Directions for this task – Write out again only the lines between the one with "Where should I" and the end of the records below, both ends counted, and don't include the pictures.

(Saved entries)
★ ★ ★ ★ ★
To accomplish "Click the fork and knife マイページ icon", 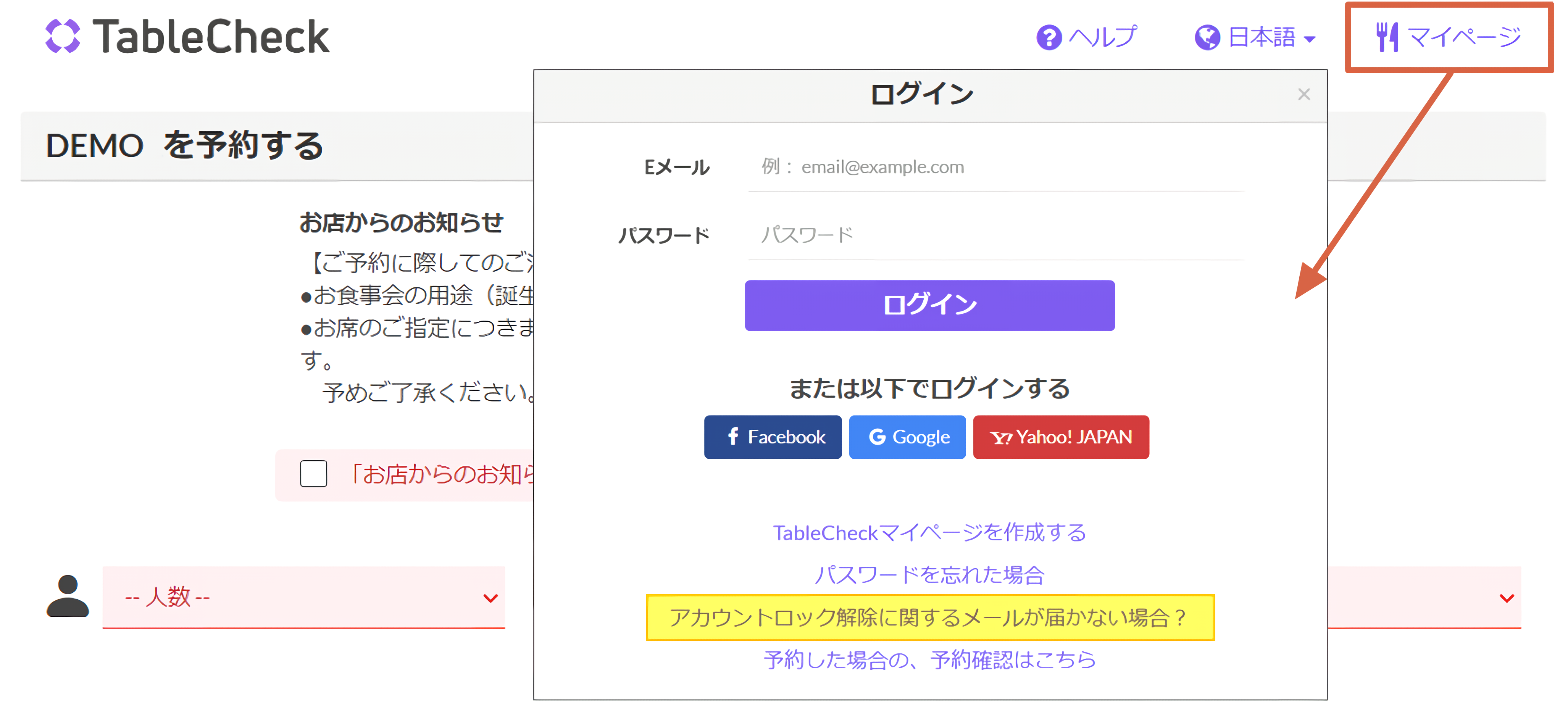I will pos(1387,37).
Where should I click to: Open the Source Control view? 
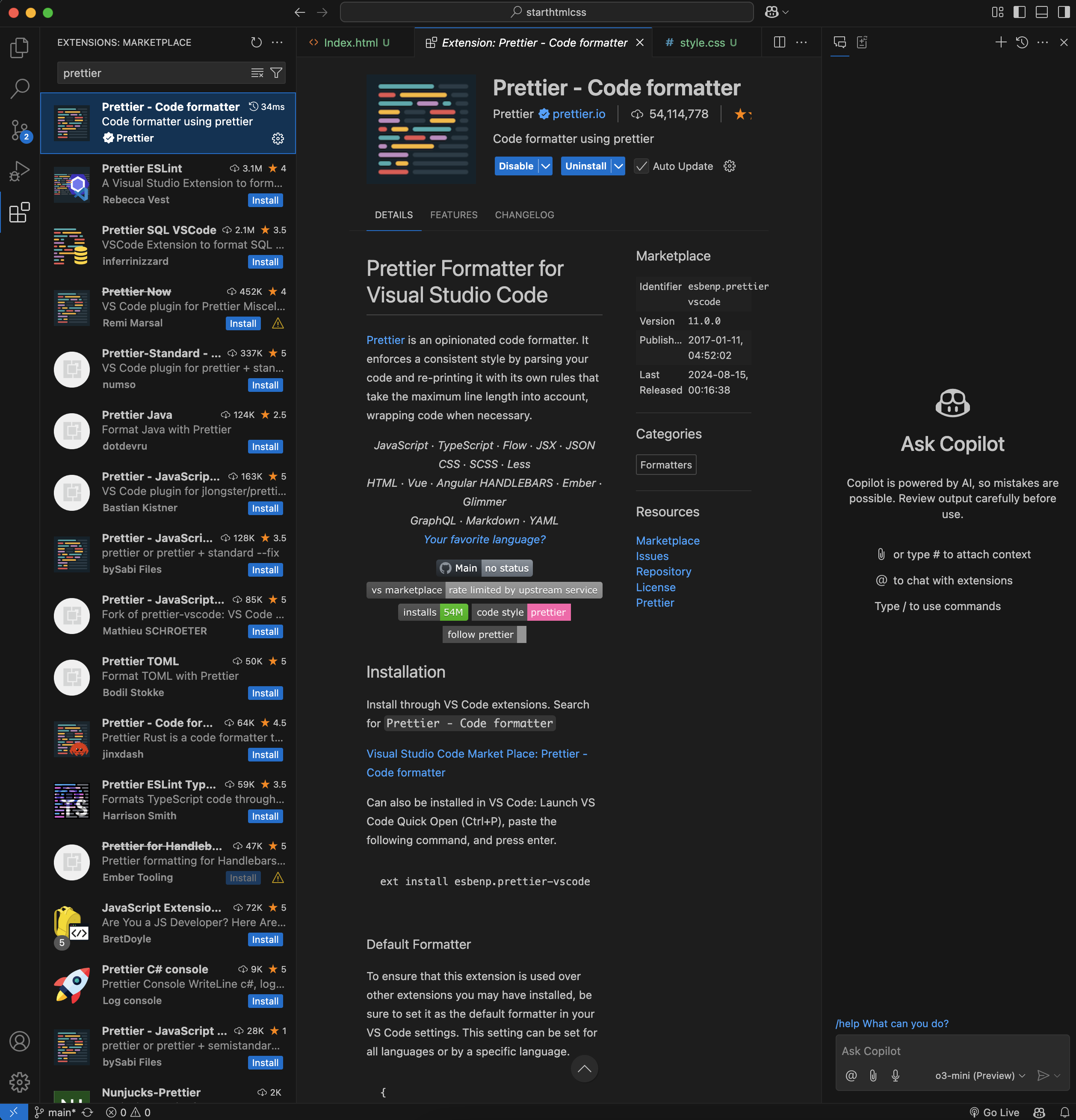19,130
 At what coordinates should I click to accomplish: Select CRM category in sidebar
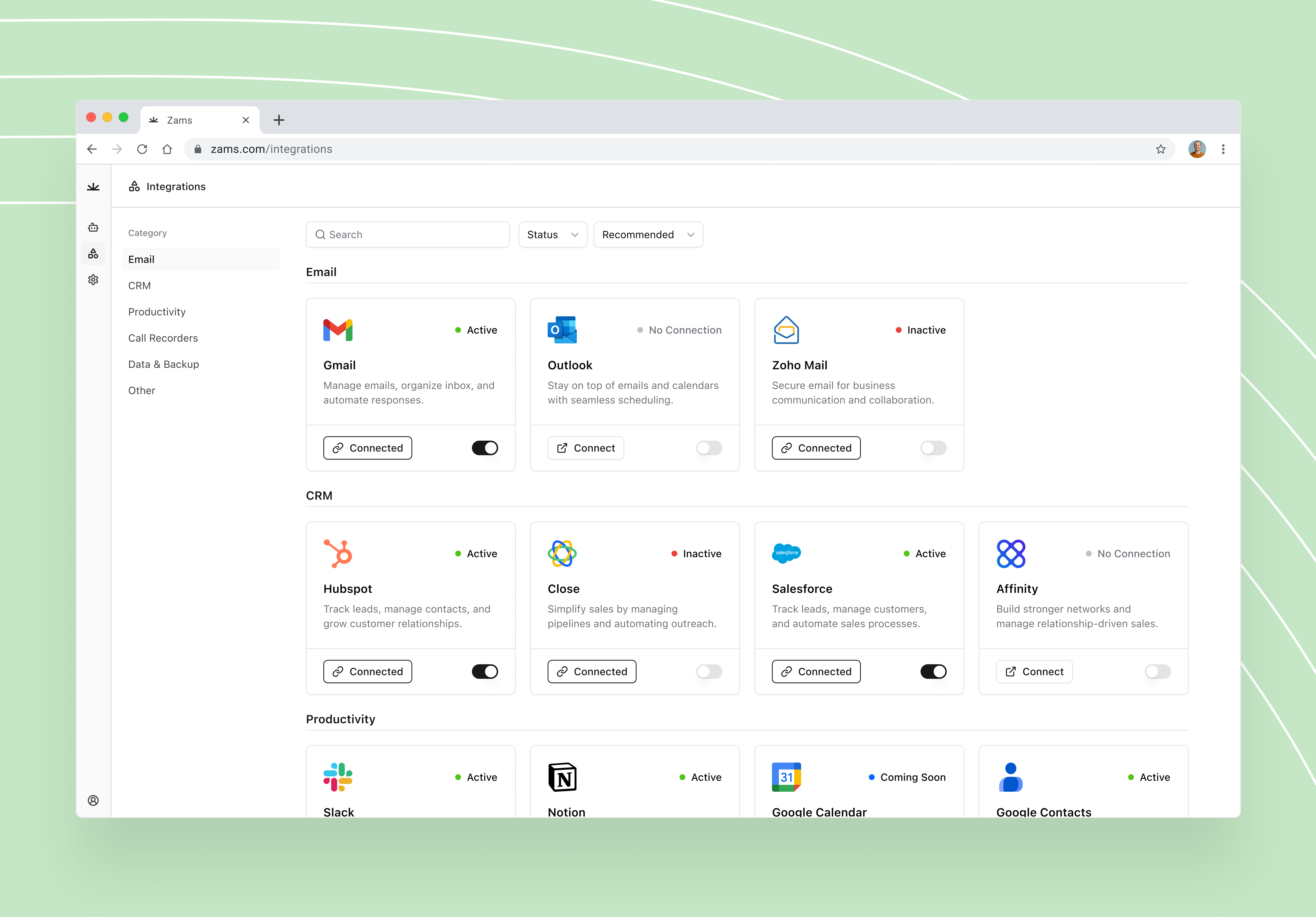tap(139, 285)
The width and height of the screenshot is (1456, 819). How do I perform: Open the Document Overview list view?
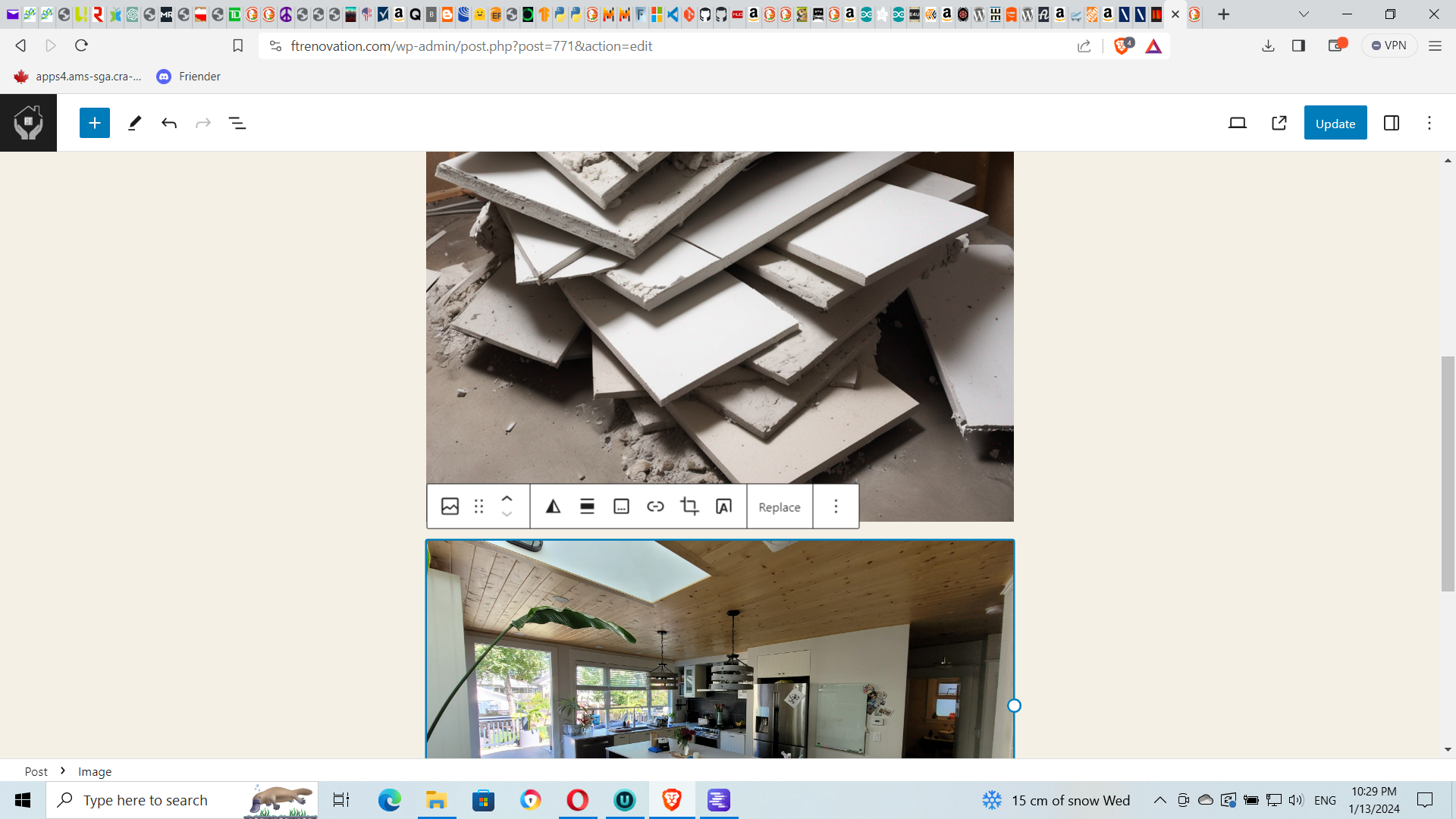click(x=237, y=123)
★ ★ ★ ★ ★
The completed task –
Where should I click to: Open the Source Control view? 
19,130
 At what coordinates should I click to accomplish: Select CRM category in sidebar
tap(139, 285)
The width and height of the screenshot is (1456, 819). How do I perform: Open the Document Overview list view?
click(x=237, y=123)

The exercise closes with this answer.